It's only the major media players who have even received a letter from the government telling them to not accept gambling ads, and only one of them has been fined. All of the minor media has been spared so far. Even Casino City, the largest website on the Internet devoted to online gambling, hasn't received a cease and desist notice from the government. But that didn't stop Casino City from pre-emptively fighting back anyway.
Casino City case.
In August 2004 Casino City sued the DoJ to establish its right to accept ads for Internet gambling. A judge dismissed the case, saying Casino City didn't have standing because it hadn't received one of the cease & desist letters. Casino City filed an appeal, but before it could be heard, Casino City withdrew from the case in February 2006, apparently because they felt that they'd made their point: If the government ever tells Casino City that it can't accept gambling ads, Casino City will fight. (Online-Casinos.com)
Even if one doesn't run afoul of the feds, there's a chance that state government will come calling.
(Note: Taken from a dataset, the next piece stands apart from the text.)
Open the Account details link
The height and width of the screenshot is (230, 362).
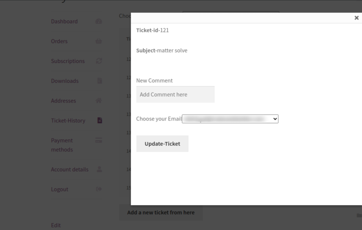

In June 2006 the state of Washington shut down the gambling portal IntegrityCasinoGuide.com, which like so many other sites just carried reviews of online casinos along with affiliate links. However, it appears that the site offer faced no penalty, other than having his site shut down. (The Online Wire)
If history is any indicator, websites covering online gaming have little to worry about. In the unlikely event they get a warning letter, they will likely be able to simply stop accepting ads without facing penalties (assuming they don't choose to fight).